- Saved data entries
================================

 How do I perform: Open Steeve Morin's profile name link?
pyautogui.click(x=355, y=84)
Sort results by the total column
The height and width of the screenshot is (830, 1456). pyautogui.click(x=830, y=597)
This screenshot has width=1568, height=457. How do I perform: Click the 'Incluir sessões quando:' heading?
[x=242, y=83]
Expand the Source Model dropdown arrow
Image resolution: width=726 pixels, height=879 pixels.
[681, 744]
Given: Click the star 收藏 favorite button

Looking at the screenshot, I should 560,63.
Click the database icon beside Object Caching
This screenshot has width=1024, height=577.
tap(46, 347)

================================

- Work instruction
Could you restate, word for word, every line from the one containing "Click the database icon beside Object Caching" through the last line of the records above, and nothing more?

- Written solution
Click the database icon beside Object Caching
This screenshot has width=1024, height=577.
tap(46, 347)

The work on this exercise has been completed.